The global tax landscape has witnessed dramatic changes in the recent past and it is likely that this trend will continue in the foreseeable future.
The reasons could be varied — economic challenges putting increased pressure on the revenue authorities to collect taxes; global companies coming under public scrutiny especially in developed countries; complexities arising from new business models such as e-commerce and cloud computing; and so on.
On the corporate tax front, tax rates in many countries have stabilised after a decade of decline, while indirect tax rates and their ambit have increased globally.
On the higher side
Interestingly, corporate tax rates in different countries vary considerably.
Each country fixes a particular tax rate depending upon various factors including a mix of historical baggage it carries, the current state of economy like the extent of the role played by the government as a welfare state, funds required for socio-economic development, rates fixed by other countries who compete for similar capital resources, level of tax compliance, etc.
Currently, Indian corporate tax rate for a domestic company stands at 33.99 per cent (where net income exceeds Rs. 10 crore). Though not the highest, this is still among one of the higher tax rates when compared globally.
The countries that fall in similar higher corporate tax bracket include France at 33.33 per cent, Belgium (33.99 per cent), Venezuela (34 per cent), Argentina and Zambia (35 per cent), Japan (35.64 per cent) and the US at 40 per cent.

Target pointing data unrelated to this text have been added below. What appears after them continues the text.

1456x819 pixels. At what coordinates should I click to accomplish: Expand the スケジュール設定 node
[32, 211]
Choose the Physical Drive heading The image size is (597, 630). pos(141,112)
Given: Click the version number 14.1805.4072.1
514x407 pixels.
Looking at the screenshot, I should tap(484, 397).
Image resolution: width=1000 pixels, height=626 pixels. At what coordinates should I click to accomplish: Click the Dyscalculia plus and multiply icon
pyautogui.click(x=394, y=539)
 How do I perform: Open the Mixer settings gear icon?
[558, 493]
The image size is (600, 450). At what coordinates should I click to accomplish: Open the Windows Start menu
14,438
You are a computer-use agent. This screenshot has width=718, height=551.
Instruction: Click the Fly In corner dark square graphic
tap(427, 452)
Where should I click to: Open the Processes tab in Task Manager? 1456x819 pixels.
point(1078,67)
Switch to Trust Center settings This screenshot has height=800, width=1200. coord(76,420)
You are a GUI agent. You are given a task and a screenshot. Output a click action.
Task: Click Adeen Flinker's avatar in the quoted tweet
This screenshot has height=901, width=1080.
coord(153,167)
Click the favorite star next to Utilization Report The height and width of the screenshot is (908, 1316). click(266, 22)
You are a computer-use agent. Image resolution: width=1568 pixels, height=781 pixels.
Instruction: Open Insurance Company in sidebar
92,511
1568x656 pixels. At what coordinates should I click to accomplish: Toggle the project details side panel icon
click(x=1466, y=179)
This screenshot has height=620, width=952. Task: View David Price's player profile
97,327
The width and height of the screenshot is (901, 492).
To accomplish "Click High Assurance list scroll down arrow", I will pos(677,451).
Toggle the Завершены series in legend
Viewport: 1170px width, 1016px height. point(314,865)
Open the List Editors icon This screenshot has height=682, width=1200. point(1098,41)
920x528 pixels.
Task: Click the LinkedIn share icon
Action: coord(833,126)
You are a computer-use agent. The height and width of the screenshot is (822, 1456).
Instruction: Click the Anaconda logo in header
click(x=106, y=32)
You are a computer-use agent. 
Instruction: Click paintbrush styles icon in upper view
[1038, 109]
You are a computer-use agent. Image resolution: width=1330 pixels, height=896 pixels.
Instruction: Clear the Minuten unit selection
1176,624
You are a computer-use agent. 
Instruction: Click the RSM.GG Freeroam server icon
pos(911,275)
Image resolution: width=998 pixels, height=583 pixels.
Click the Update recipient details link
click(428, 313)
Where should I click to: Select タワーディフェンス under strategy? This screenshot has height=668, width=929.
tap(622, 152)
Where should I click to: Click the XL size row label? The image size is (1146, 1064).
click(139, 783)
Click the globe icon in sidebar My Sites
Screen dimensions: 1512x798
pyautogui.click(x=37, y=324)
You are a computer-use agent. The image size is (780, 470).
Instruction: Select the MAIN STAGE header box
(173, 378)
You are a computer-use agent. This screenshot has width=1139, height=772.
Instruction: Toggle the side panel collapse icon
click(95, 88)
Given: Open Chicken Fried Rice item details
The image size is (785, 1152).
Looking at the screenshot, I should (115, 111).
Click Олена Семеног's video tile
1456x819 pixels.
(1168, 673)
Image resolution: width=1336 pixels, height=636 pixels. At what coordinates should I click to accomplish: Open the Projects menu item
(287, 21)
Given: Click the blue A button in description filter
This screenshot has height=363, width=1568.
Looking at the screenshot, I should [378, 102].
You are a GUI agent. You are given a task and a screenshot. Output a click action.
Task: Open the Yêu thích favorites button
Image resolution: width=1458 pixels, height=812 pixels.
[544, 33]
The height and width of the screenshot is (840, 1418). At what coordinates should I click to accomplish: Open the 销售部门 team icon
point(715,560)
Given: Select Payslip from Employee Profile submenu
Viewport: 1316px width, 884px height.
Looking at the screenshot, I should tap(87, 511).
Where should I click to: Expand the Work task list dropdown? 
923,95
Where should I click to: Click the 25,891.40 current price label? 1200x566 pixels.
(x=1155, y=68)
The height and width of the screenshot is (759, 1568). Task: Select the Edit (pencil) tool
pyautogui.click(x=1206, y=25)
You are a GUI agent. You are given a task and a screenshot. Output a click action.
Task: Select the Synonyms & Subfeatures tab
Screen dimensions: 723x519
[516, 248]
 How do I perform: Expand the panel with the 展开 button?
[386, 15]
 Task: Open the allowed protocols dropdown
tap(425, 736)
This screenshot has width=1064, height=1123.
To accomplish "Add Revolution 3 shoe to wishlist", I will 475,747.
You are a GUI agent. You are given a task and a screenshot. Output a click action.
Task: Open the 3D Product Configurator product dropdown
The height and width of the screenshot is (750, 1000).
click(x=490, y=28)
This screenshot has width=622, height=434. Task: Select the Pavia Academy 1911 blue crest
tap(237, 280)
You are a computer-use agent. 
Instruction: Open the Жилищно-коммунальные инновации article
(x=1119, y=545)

All these economies vary considerably in terms of their economic strength and business competitiveness, however, they all fall in the higher corporate tax rate category both on standalone basis and also in comparison with their peer nations.
Bloc by bloc
A comparison of the Brics (Brazil, Russia, India, China and South Africa) bloc paints an interesting scenario where the corporate tax rate varies in the range of 20 per cent to 35 per cent, strengthening the view that though these countries are generally clubbed together under the Brics acronym, they vary considerably on different economic parameters including their tax rates.
For instance, India’s corporate tax rate of 33.99 per cent is comparable with Brazil’s 34 per cent. South Africa, at 28 per cent, stands in the middle.
On the contrary, Russia’s tax rate of 20 per cent and China’s tax rate of 25 per cent score more brownie points being much lower rates in comparison to India.
A look at some of the comparable Asia-Pacific countries again paints a varied picture.
Corporate tax in Australia and Philippines stands 30 per cent. And this looks much higher in comparison with China, Malaysia and Indonesia at 25 per cent.
Corporate tax rates in Hong Kong and Singapore — at 16.5 per cent and 17 per cent, respectively — definitely stand out and look very attractive on a standalone basis.
Both Hong Kong and Singapore have been considered favourable business destinations for multiple economic reasons, with lower tax rates contributing significantly to this advantageous position.
Similar to the Brics and Asia-Pacific region, a comparison of the developed economies also shows wide differences in the tax rates.
For instance, the corporate tax rate in UK at 21 per cent (20 per cent from April 2015) is almost half in comparison with tax rate in the US at 40 per cent. Canada at 26.5 per cent, Germany at 29.58 per cent, Italy at 31.4 per cent, and Japan at 35.64 per cent stand in between.
Interestingly, few of the countries stand out in the global comparison with very low corporate tax rates. Switzerland at 17.92 per cent, Taiwan (17 per cent), Kuwait (15 per cent), Ireland (12.5 per cent), Bulgaria and Qatar at 10 per cent appear to be very attractive tax rates.
However, not all these economies are comparable among themselves or even with India.
Lower the better
It is a fact that a standalone comparison of the corporate tax rate would not yield the true picture about the effectiveness or attractiveness of a particular country as a business destination.
Many other important factors such as actual effective tax rate, economic incentives, the certainty and stability of the tax regime, rigour and rigidity of tax authorities, dispute resolution mechanisms and so on play an important role in determining the attractiveness of a particular economy.
Besides, many overriding considerations, such as safety and security of business assets and human workforce play an overarching role in any long-term business decision.
Nevertheless, a higher tax rate makes cost of doing business in India significantly high. To make India an attractive business destination, it should consider reviewing and lowering the tax rates.
To begin with the education cess and surcharge may be removed, that would bring down the tax rate to 30 per cent. Gradually, over a period of say 5 years or so, the corporate tax rate could be reduced in a step down manner to 25 per cent.
Lower tax rates would encourage companies to consider India as an important business hub and this would be in conformity with Prime Minister Narendra Modi’s call to companies to “Make in India”!